> _TASK GOAL_
In the data that follows, count the lines where "pixels" appears, and write only the number.

[Collected data]
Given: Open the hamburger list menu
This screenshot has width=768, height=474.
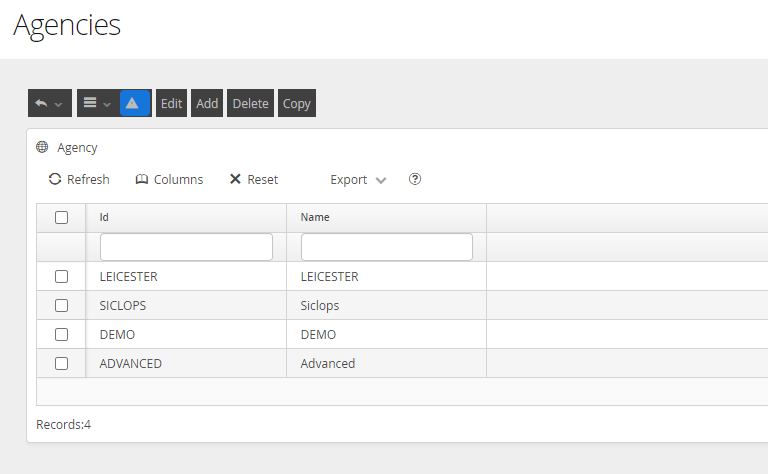Looking at the screenshot, I should (x=97, y=103).
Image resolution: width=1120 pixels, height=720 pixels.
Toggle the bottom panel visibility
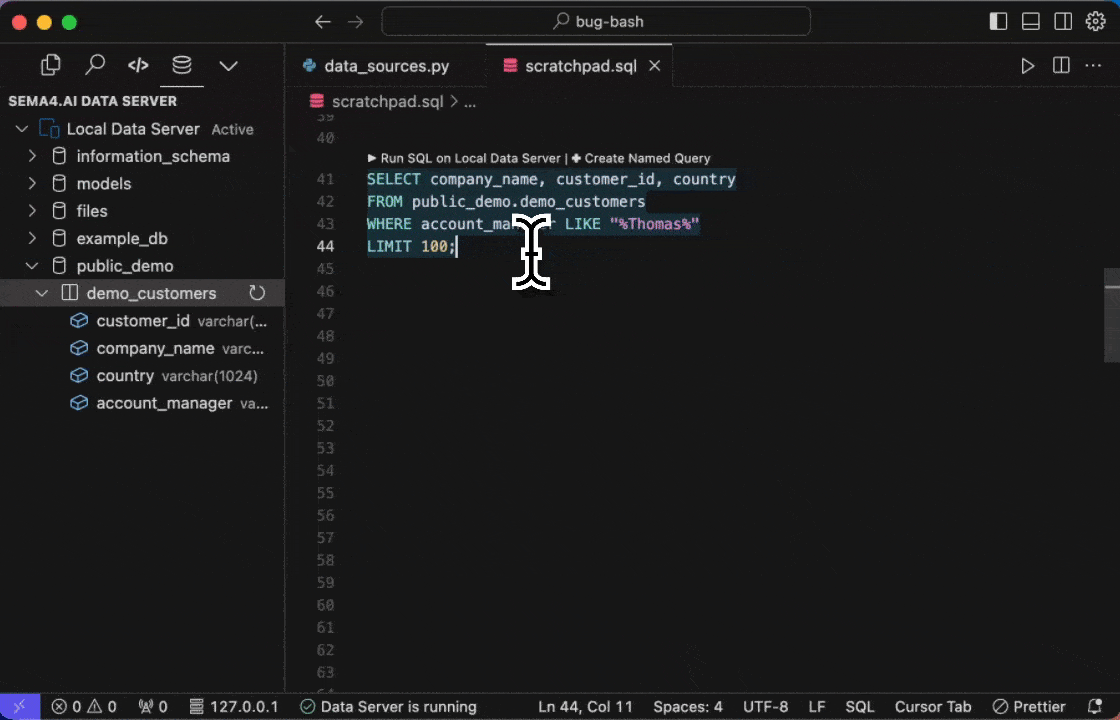tap(1030, 20)
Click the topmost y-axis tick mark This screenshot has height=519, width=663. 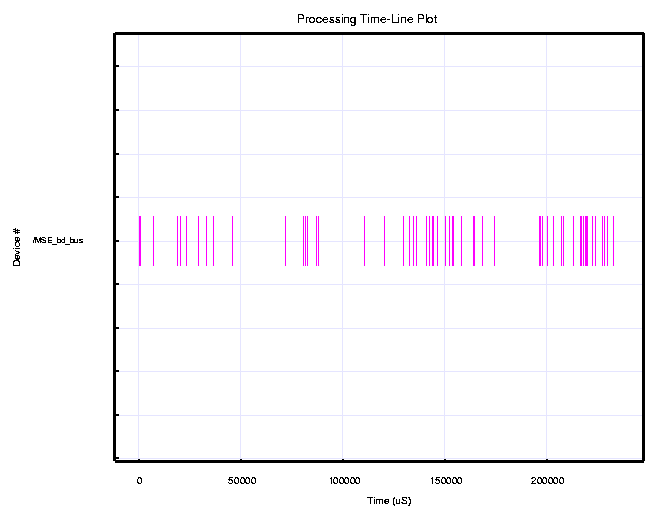tap(117, 66)
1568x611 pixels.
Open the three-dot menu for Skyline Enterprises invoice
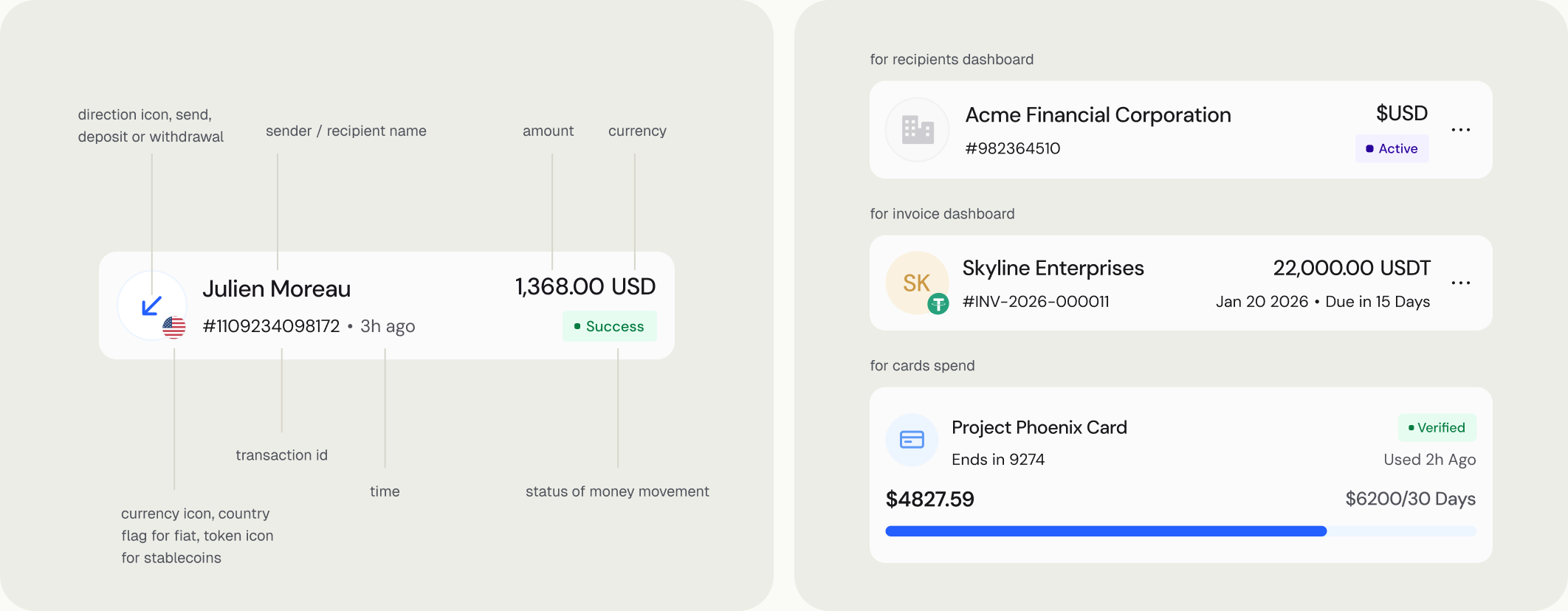pos(1460,283)
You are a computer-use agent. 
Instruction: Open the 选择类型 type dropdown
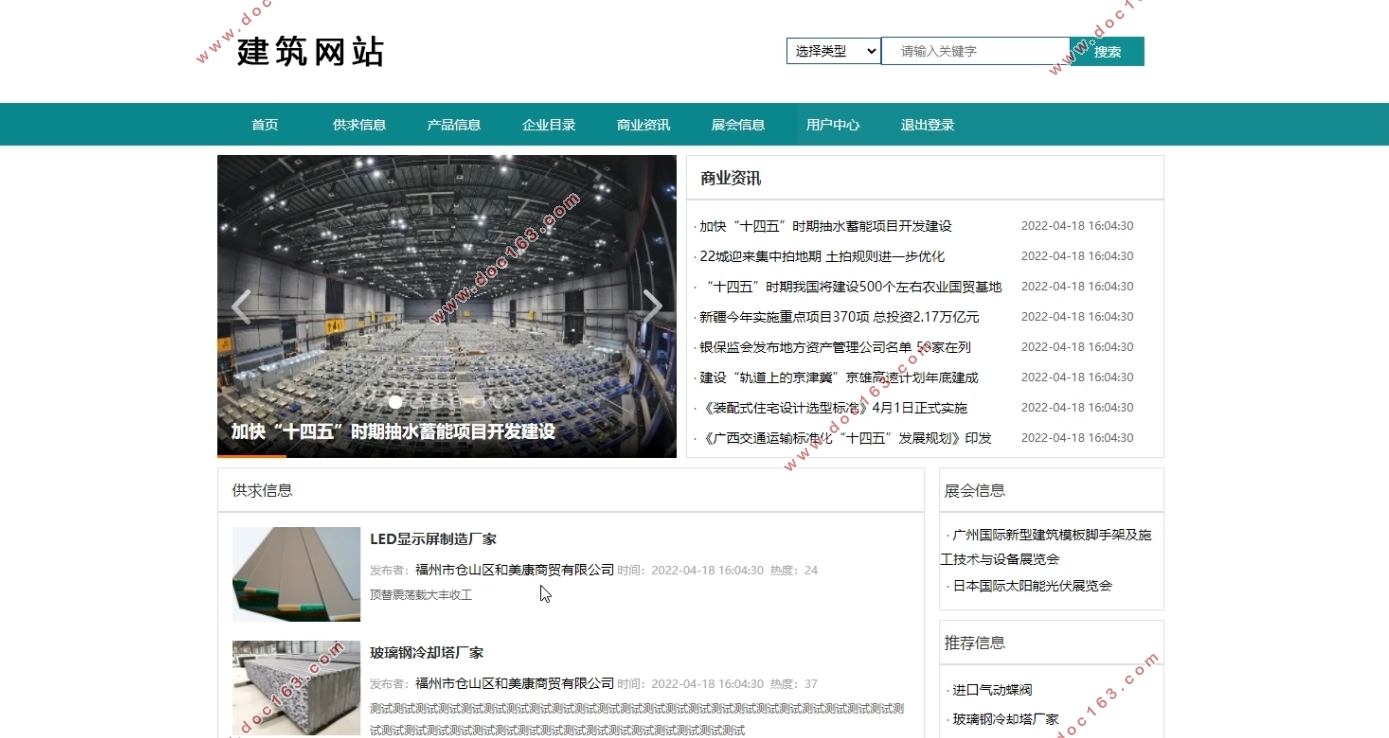tap(832, 51)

> _ANSWER BOX_
2